A complete placenta previa is a serious condition where the placenta covers the cervix. In this instance, the only way to deliver the infant is by cesarean section. The head cannot enter the birth canal because of the placenta, and even more concerning is the fact that the placenta will start bleeding heavily once the labor ensues and the cervix starts to dilate. Therefore, the cesarean section will be performed prior to the onset of labor at about 38 weeks gestation as long as heavy vaginal bleeding does not complicate the clinical picture. If recurrent vaginal bleeding or heavy vaginal bleeding complicates the pregnancy, your provider may treat you with intramuscular betamethasone in order to accelerate fetal lung maturity as the infant may have to be delivered sooner than 38 weeks. The betamethasone can be given as early as 24-26 weeks gestation.
There is also a partial placenta previa where the placenta covers part of the cervix. This condition will again entail an automatic cesarean section prior to the onset of labor as in the case of the complete placenta previa.
The third type of placenta previa is the marginal placenta previa. In this situation, the placental edge borders the cervix. It is possible to deliver vaginally in this case, but there is still the possibility of heavy bleeding once the cervix dilates. For this reason, your provider will have an operating room ready in case you start to bleed heavily. Your provider will discuss the pros and cons of allowing labor to begin in the case of the marginal placenta previa and you can decide whether you want to try to deliver vaginally or not. This is the one type of placenta previa, however, which does not automatically mean a cesarean section.
A placenta previa will often present with painless vaginal bleeding. Sometimes, the bleeding will be life threatening, and other times, the vaginal bleeding will be more like spotting. Your provider will get an ultrasound in this case (if he hasn’t already), and the placenta previa will then be diagnosed. At that time, your provider will know if the placenta is a complete, partial, or marginal previa.
Once a diagnosis of a previa is made, your provider will ask you to follow a regimen of bedrest. This means avoiding heavy lifting, prolonged walking, and exercise in general. Your provider will also ask you to avoid sexual intercourse, and he will also recommend avoiding pelvic exams as any of these acts can provoke vaginal bleeding. A placenta previa is a potentially life threatening condition so it is important that you follow your provider’s recommendations.
The incidence of placenta previa is about 1 out of 200 pregnancies. Certain factors will predispose you to a placenta previa although the exact reason for a previa is unknown.
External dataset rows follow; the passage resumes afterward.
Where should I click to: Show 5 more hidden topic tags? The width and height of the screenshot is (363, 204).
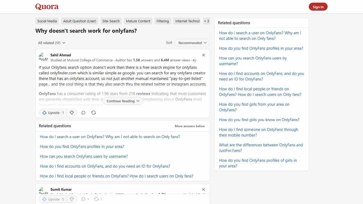pyautogui.click(x=206, y=21)
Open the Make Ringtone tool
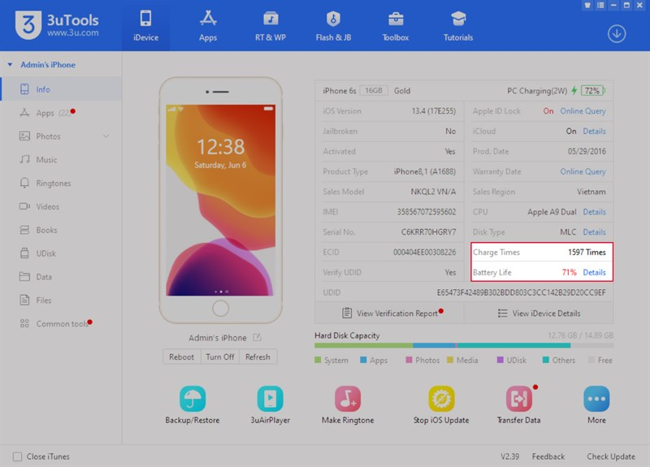650x467 pixels. coord(348,399)
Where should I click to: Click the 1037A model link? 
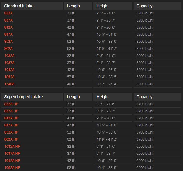[x=9, y=63]
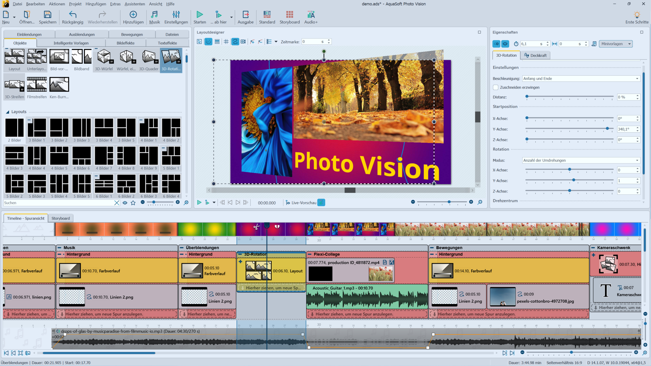Viewport: 651px width, 366px height.
Task: Open the Modus dropdown
Action: pyautogui.click(x=581, y=160)
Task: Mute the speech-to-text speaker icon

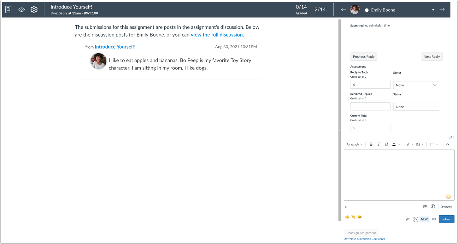Action: [434, 219]
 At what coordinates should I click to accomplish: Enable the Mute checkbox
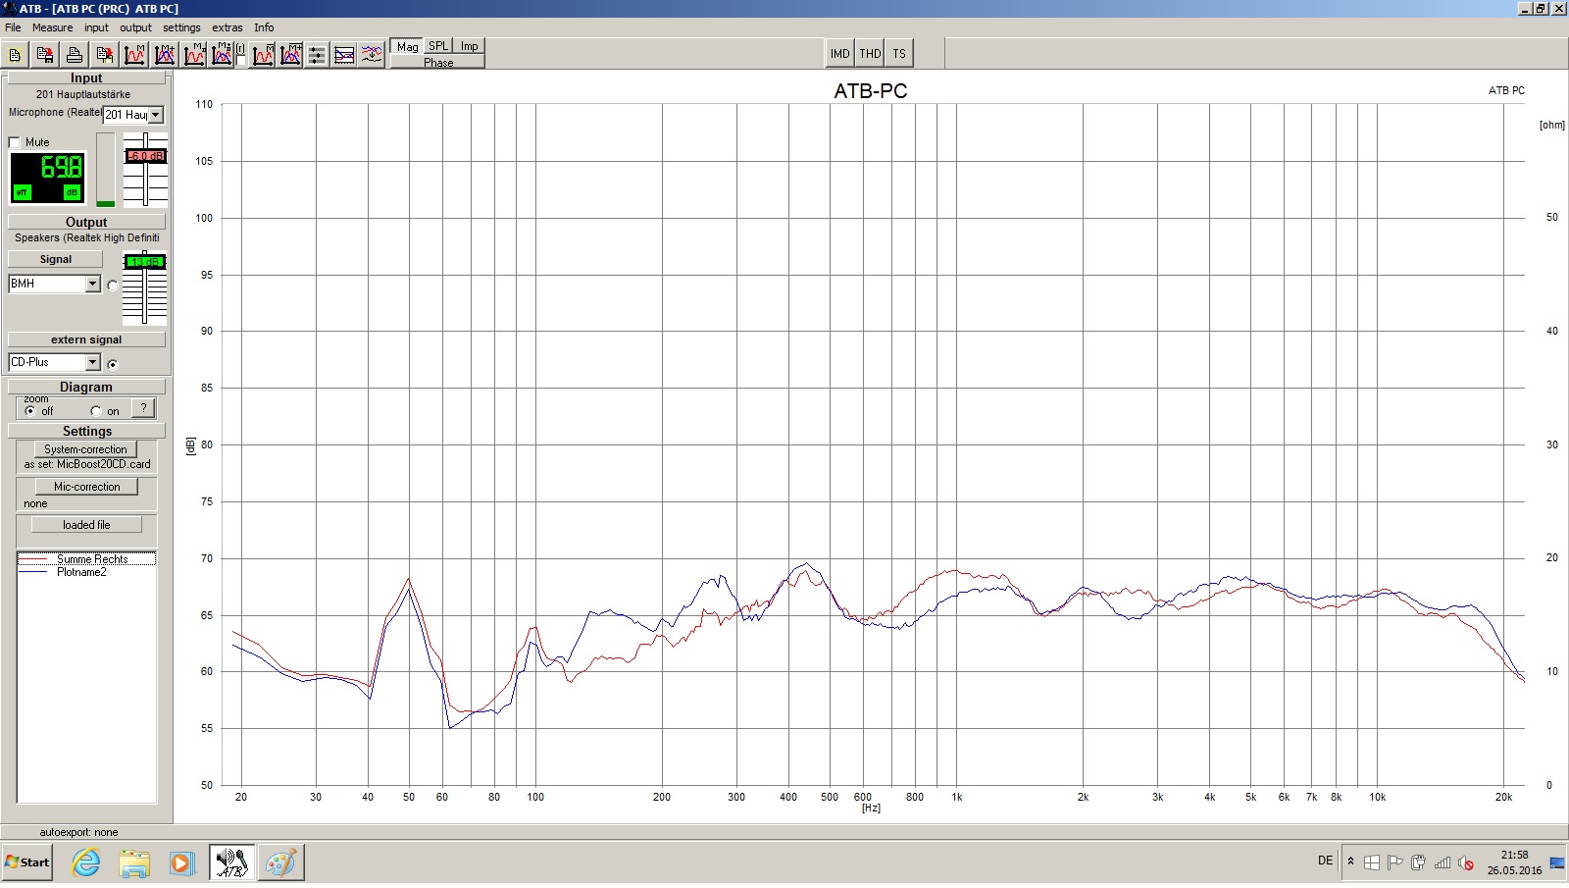tap(15, 142)
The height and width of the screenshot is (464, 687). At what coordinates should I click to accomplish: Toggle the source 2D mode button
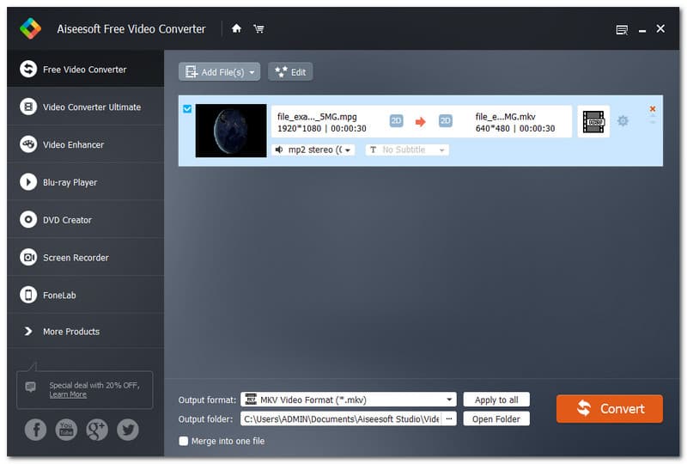397,121
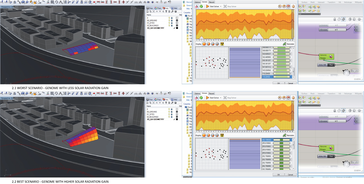364x184 pixels.
Task: Click the delete layer X icon in bottom Layers panel
Action: [154, 103]
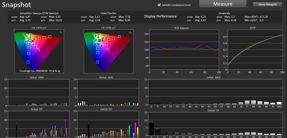This screenshot has height=138, width=287.
Task: Click the red primary target square on first CIE chart
Action: (50, 37)
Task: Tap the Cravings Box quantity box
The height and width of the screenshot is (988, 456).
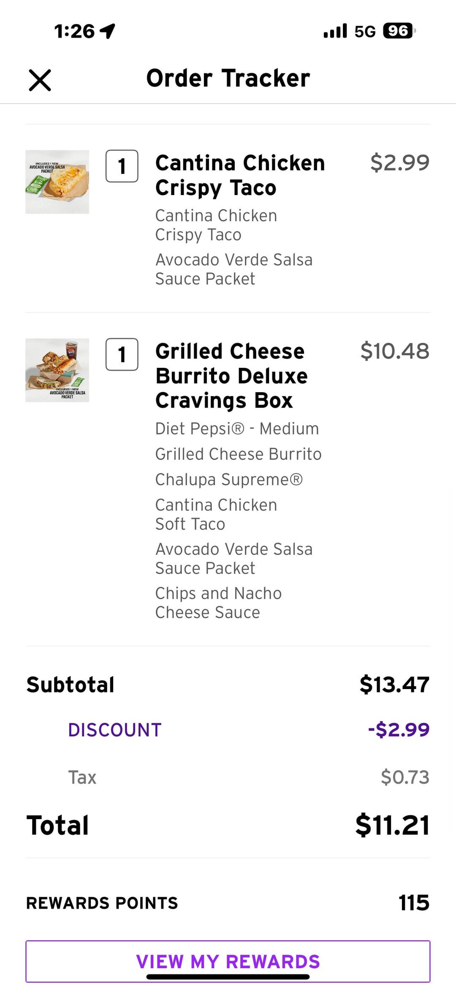Action: 122,354
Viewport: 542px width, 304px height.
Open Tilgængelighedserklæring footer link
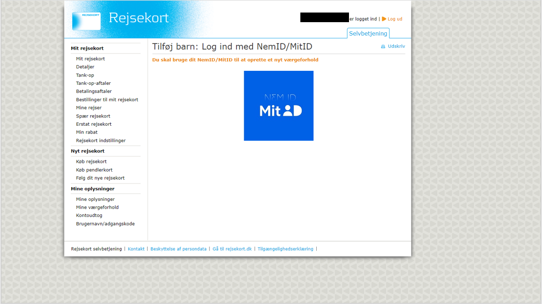coord(285,249)
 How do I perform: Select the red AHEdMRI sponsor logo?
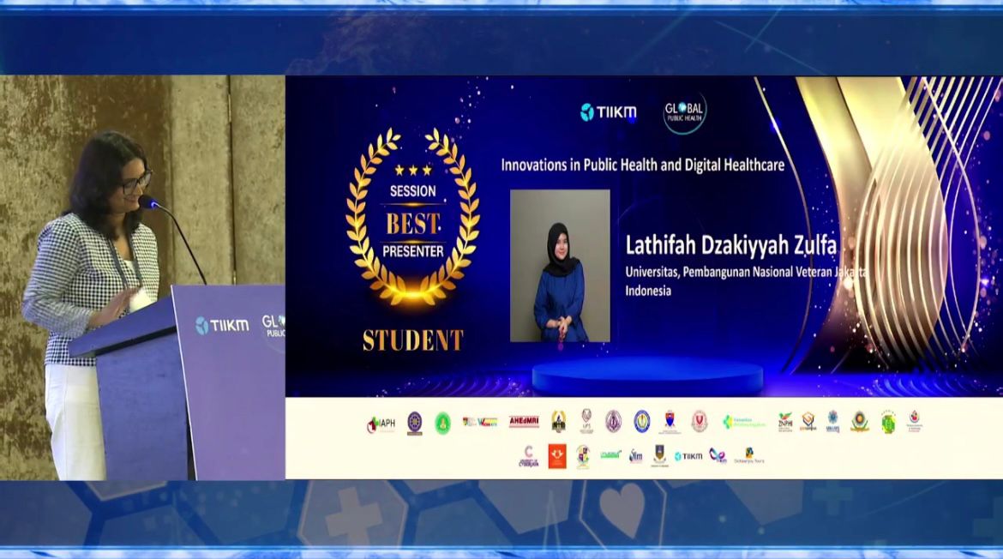524,422
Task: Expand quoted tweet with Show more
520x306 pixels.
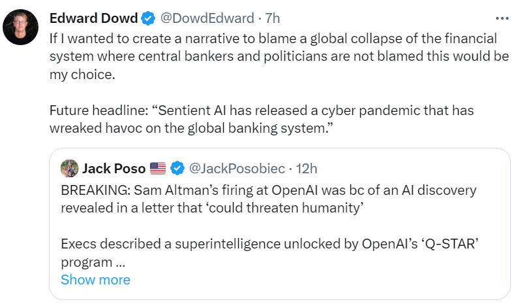Action: pyautogui.click(x=95, y=280)
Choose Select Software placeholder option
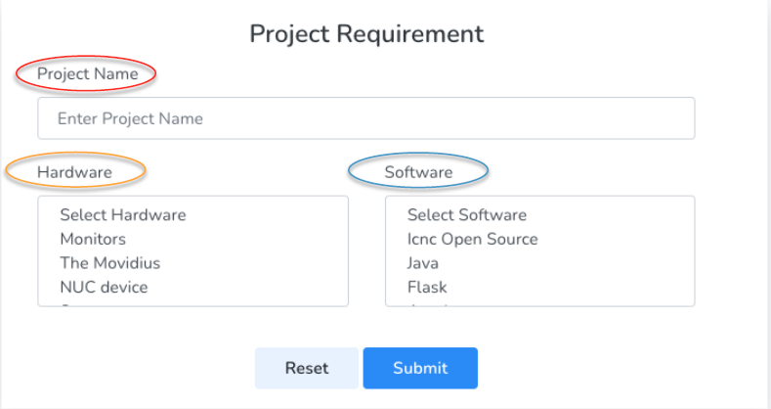Image resolution: width=771 pixels, height=409 pixels. tap(466, 214)

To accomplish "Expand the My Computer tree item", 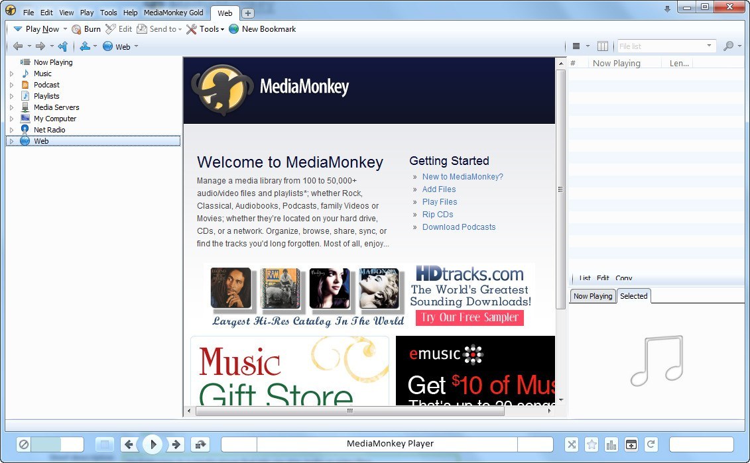I will [12, 118].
Having had more than one pregnancy prior to the present pregnancy, maternal age older than 35 years, being pregnant with twins or more, smoking, having had a previous previa, or having had previous uterine surgery are all risk factors for a previa.
As I mentioned previously, the diagnosis is made by either a routine ultrasound or an ultrasound performed due to vaginal bleeding. There is often a diagnosis of placenta previa made on a routine first trimester ultrasound. The important thing to remember is that this type of previa will usually resolve as the pregnancy progresses and the uterus enlarges. So don’t panic if you have a first trimester diagnosis of placenta previa as the condition will most likely resolve. Your provider, however, will follow the resolution of the previa with serial ultrasounds to make sure that you and your baby are not in danger. The late second trimester and third trimester placenta previas are the ones to worry about.
If you are Rh negative, and the father of the baby is Rh positive, then you should be treated with Rhogam each time that you have a bleeding episode in order to avoid maternal Rh sensitization which can lead to fetal complications in future pregnancies.
Wishing you a safe and problem free delivery, Pablo.